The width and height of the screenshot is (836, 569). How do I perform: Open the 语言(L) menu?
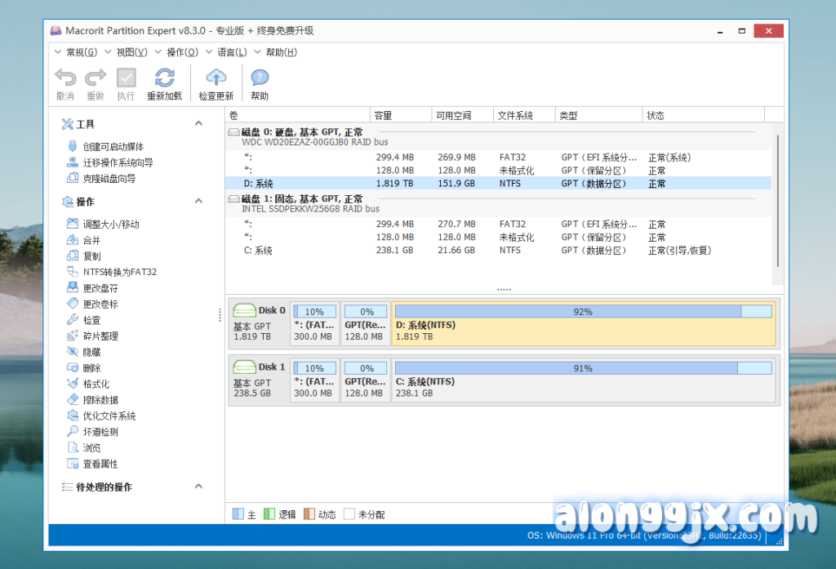(x=232, y=52)
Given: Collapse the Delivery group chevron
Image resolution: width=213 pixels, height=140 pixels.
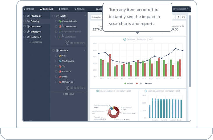Looking at the screenshot, I should tap(85, 50).
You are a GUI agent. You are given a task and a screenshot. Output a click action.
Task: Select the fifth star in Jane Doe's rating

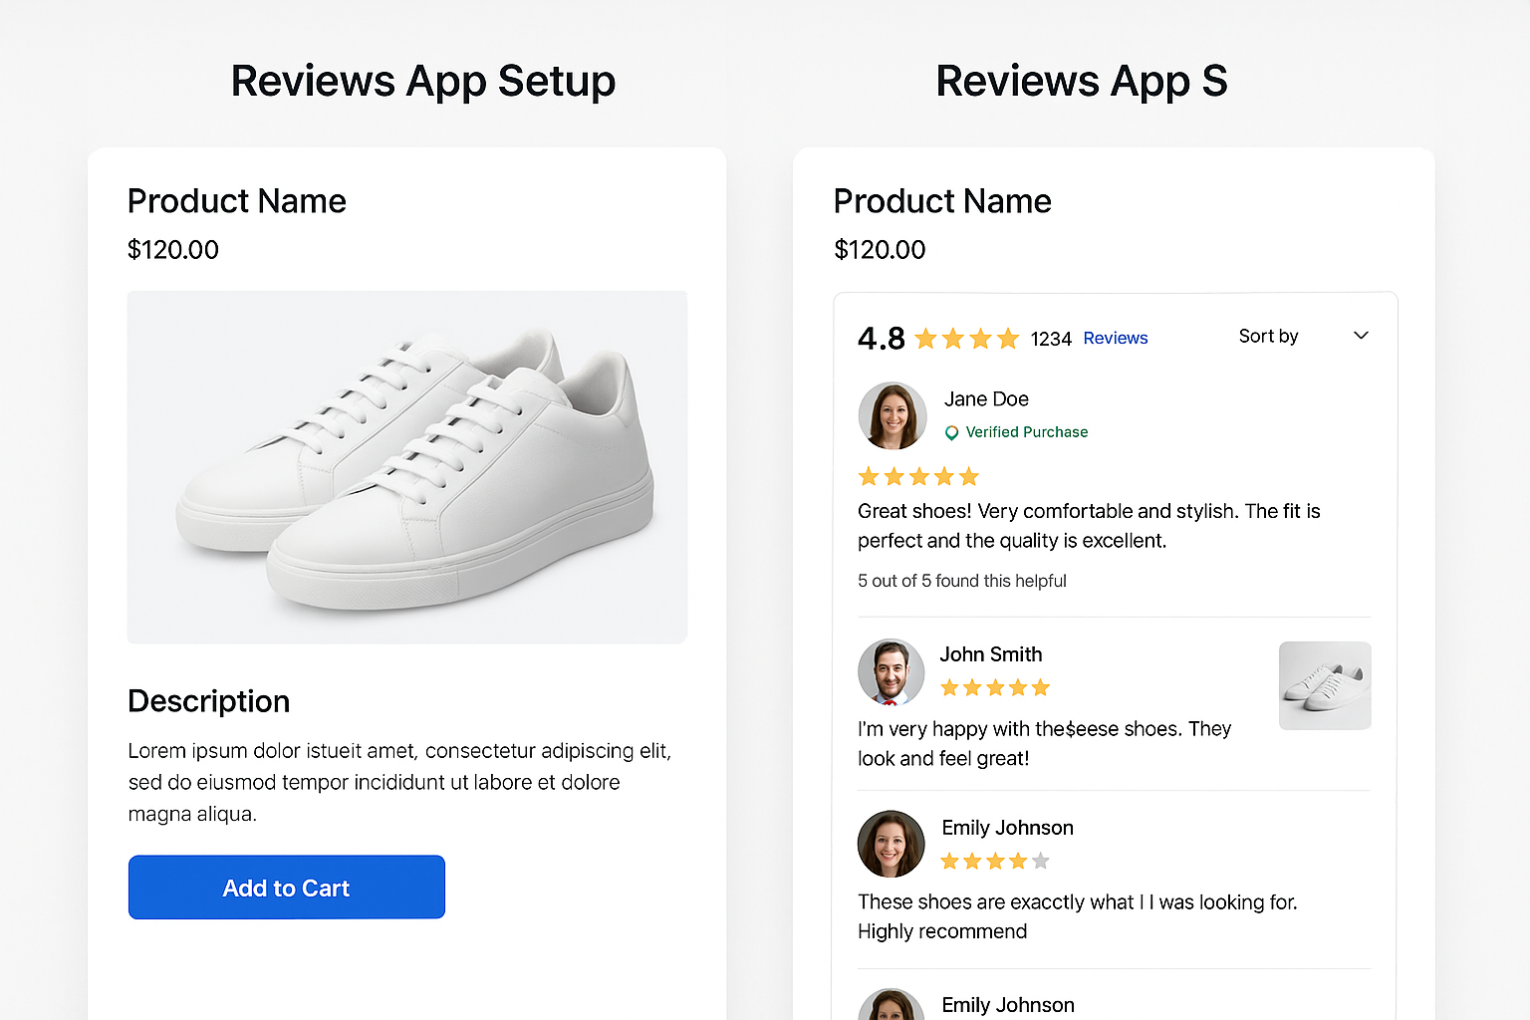(969, 476)
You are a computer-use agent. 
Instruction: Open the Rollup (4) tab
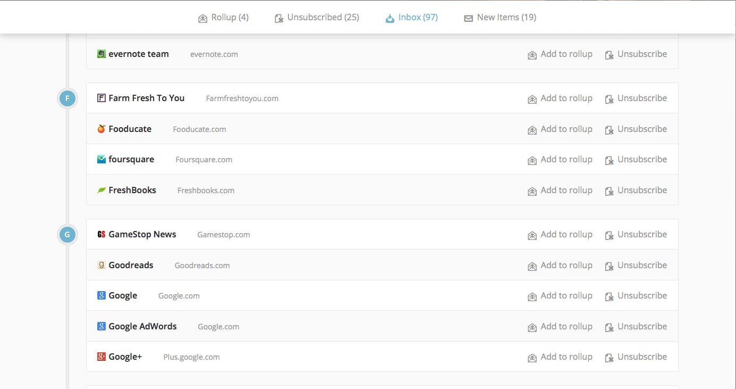pyautogui.click(x=223, y=18)

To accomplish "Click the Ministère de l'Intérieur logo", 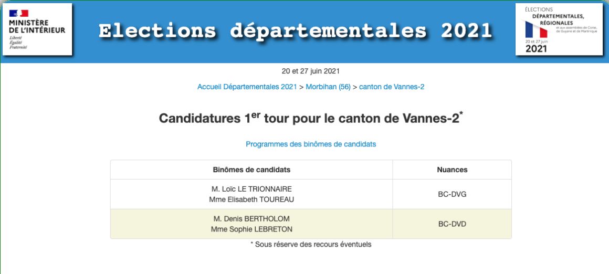I will tap(37, 29).
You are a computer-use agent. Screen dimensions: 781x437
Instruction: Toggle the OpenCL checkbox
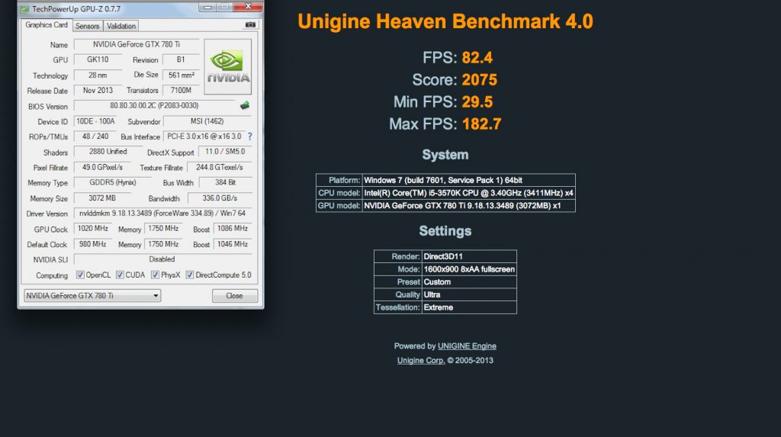pyautogui.click(x=80, y=275)
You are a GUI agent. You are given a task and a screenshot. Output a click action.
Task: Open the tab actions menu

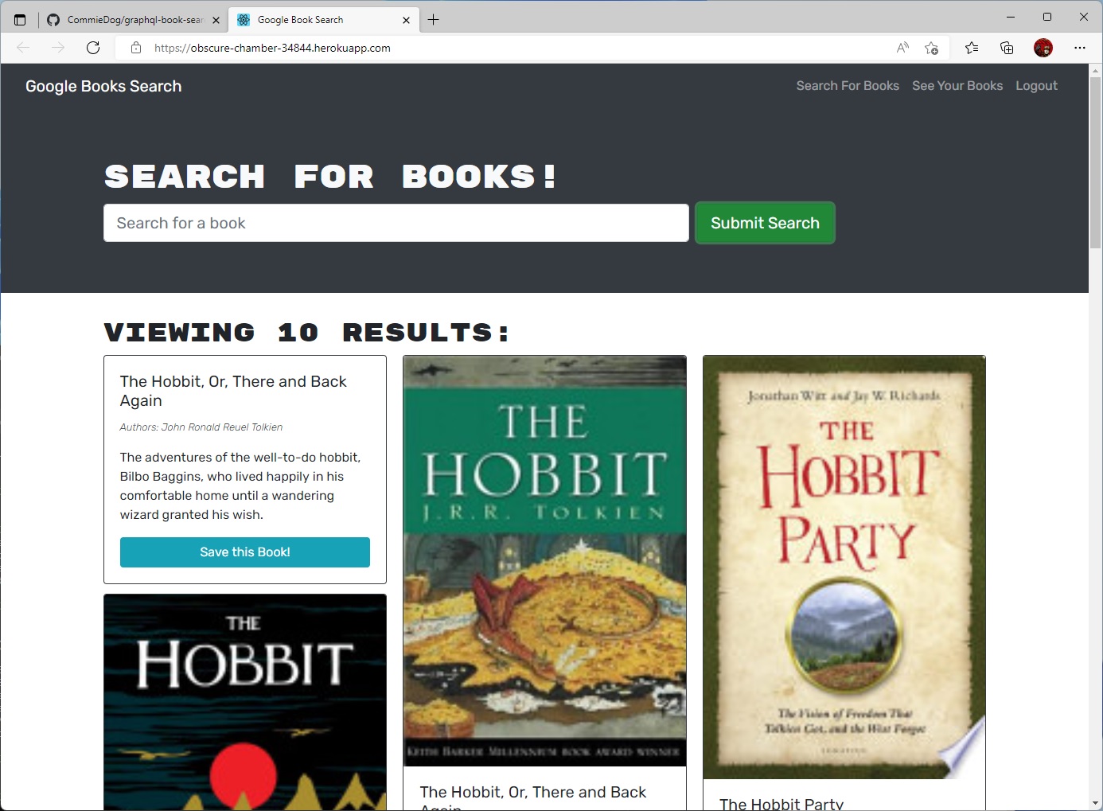20,19
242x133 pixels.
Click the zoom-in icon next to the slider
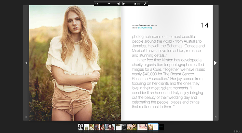[x=109, y=4]
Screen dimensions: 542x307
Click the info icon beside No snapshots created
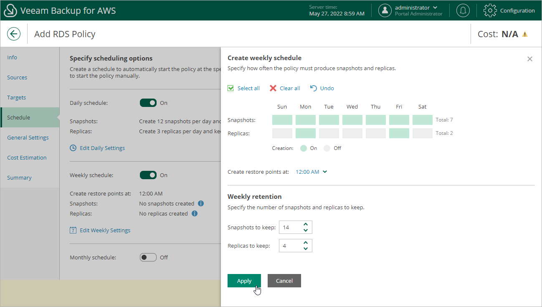201,203
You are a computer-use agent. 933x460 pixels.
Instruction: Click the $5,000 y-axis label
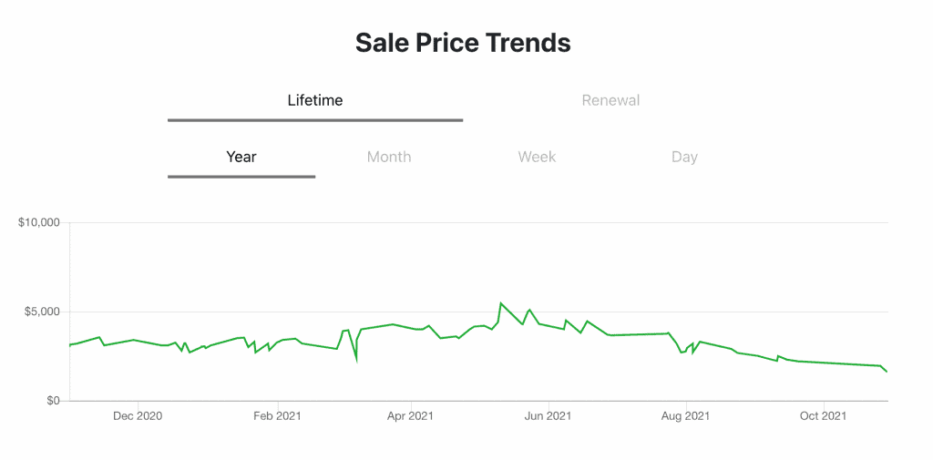pyautogui.click(x=43, y=312)
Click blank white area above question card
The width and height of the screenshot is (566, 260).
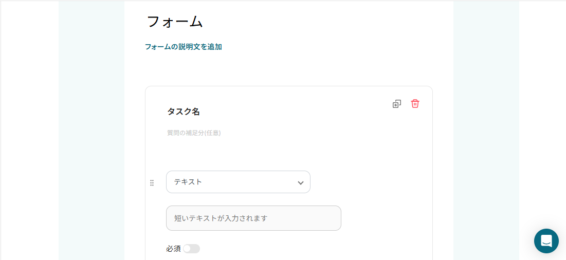coord(288,69)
..........
=== Exercise requirements ===
Nothing but the lines from the one containing "Click the zoom-in icon next to the slider" through the last line of the listing should be copied, each word for word and without pictures.

=== Written solution ===
Click the zoom-in icon next to the slider
[x=109, y=4]
Screen dimensions: 542x307
Click the info icon beside No snapshots created
201,203
You are a computer-use agent. 933x460 pixels.
Instruction: Click the $5,000 y-axis label
pyautogui.click(x=43, y=312)
Click blank white area above question card
The width and height of the screenshot is (566, 260).
coord(288,69)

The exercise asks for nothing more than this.